LC : je comprends que vous évoquiez le sujet. Pour moi, ces réseaux posent une interrogation plus générale : « Existe-t-il des outils qui facilitent ce type de mouvements ? ». C’est une vaste question ! Ce que l’on constate, c’est qu’il y a une co-évolution de l’outillage et de la culture, et que tout système d’information est à la fois le résultat et le creuset d’un mode de fonctionnement. À cet égard, certains outils sont plus adaptés (que d’autres) à une gouvernance horizontale qu’à une organisation plus hiérarchique. Les réseaux sociaux d’entreprise peuvent être à cet effet un bon indicateur du niveau de congruence d’une société. Un usage fluide et généralisé d’une solution comme Slack est, par exemple, un bon marqueur. Chez Octo, nous avons dès 2006 utilisé la suite bureautique de Google, qui permet de travailler de façon intensive à plusieurs sur le même document, et cela a radicalement transformé nos façons de faire et par la suite notre culture. La façon d’appréhender l’information est également clé ; l’un des principes de la sociocratie est précisément le principe de transparence : enregistrez toutes les informations qui sont précieuses pour l’organisation et rendez-les accessibles à tous les membres de l’organisation – à moins qu’il n’y ait une raison de confidentialité. Le plus souvent, c’est la doctrine opposée qui prévaut dans les entreprises très hiérarchiques.
IN : pourquoi ces modes de gouvernance percent-ils aujourd’hui ?
LC Nous vivons une période où le pouvoir de négociation semble s’inverser au sein de certaines entreprises. Dans les secteurs liés à la tech, notamment, les employeurs cherchent tous les mêmes profils. Ces spécialistes sont rares et ils peuvent exiger et dicter leurs propres règles du jeu. S’ils souhaitent télétravailler, nous devons les écouter et nous adapter à leurs demandes. Je ne pense pas que le livreur ait le même pouvoir chez Amazon.
IN : quelle est l’importance de ces modèles d’organisation participative en France ?

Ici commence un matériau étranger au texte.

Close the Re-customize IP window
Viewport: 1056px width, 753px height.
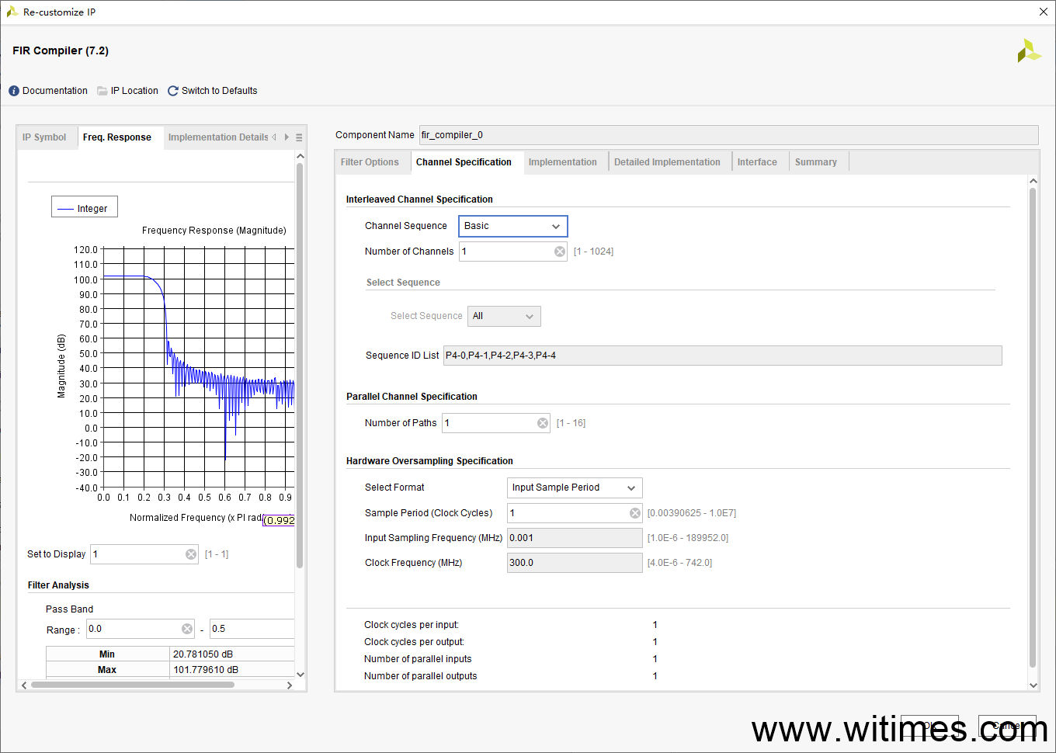pos(1043,12)
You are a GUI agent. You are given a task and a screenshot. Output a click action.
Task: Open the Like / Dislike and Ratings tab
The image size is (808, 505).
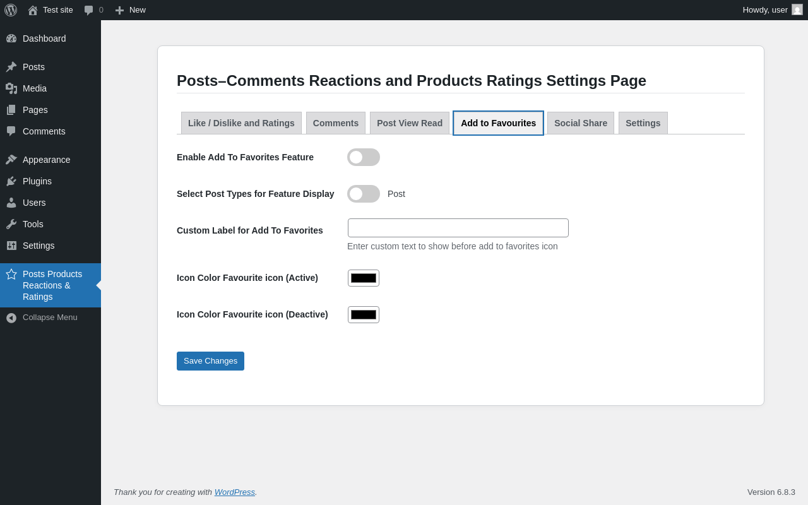pos(241,123)
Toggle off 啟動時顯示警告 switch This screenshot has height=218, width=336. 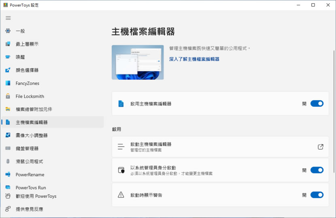pos(317,195)
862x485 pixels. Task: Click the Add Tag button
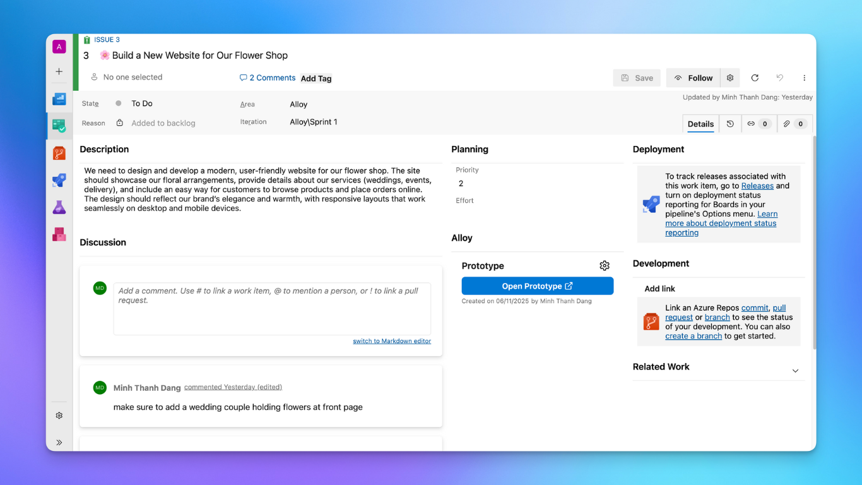point(316,79)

LC : il est très difficile de dire aujourd’hui s’il s’agit d’une véritable lame de fond ou non. J’ai l’impression que ces modèles se développent actuellement, mais cela est peut-être biaisé par le fait que je suis impliqué dans les cercles liés à ce phénomène. Beaucoup d’entreprises en Scandinavie et en Europe de l’Est adoptent ces schémas-là. En France, nous avons obtenu la première place au classement 2021 des entreprises de 250 à 1000 salariés établi par le label Great Place To Work, mais nous sommes encore très loin de ce qui se fait en Europe du Nord. Ma décision de devenir sociocrate fait suite à un voyage d’étude en Finlande. Ces modes de gouvernance participative résonnent bien avec les modèles de société scandinaves. Les pays de l’Est ont, quant à eux, moins d’appétence pour les structures pyramidales très hiérarchisées, peut-être en raison de leur passé. Quant à savoir si le bien-être au travail rend les salariés plus efficaces, certaines études l’affirment et d’autres disent le contraire, mais la question n’est pas vraiment là. Les nouveaux modes de gouvernance ne sont pas là pour accroître la rentabilité des sociétés, mais pour créer des modèles fondés sur le partage et la bienveillance.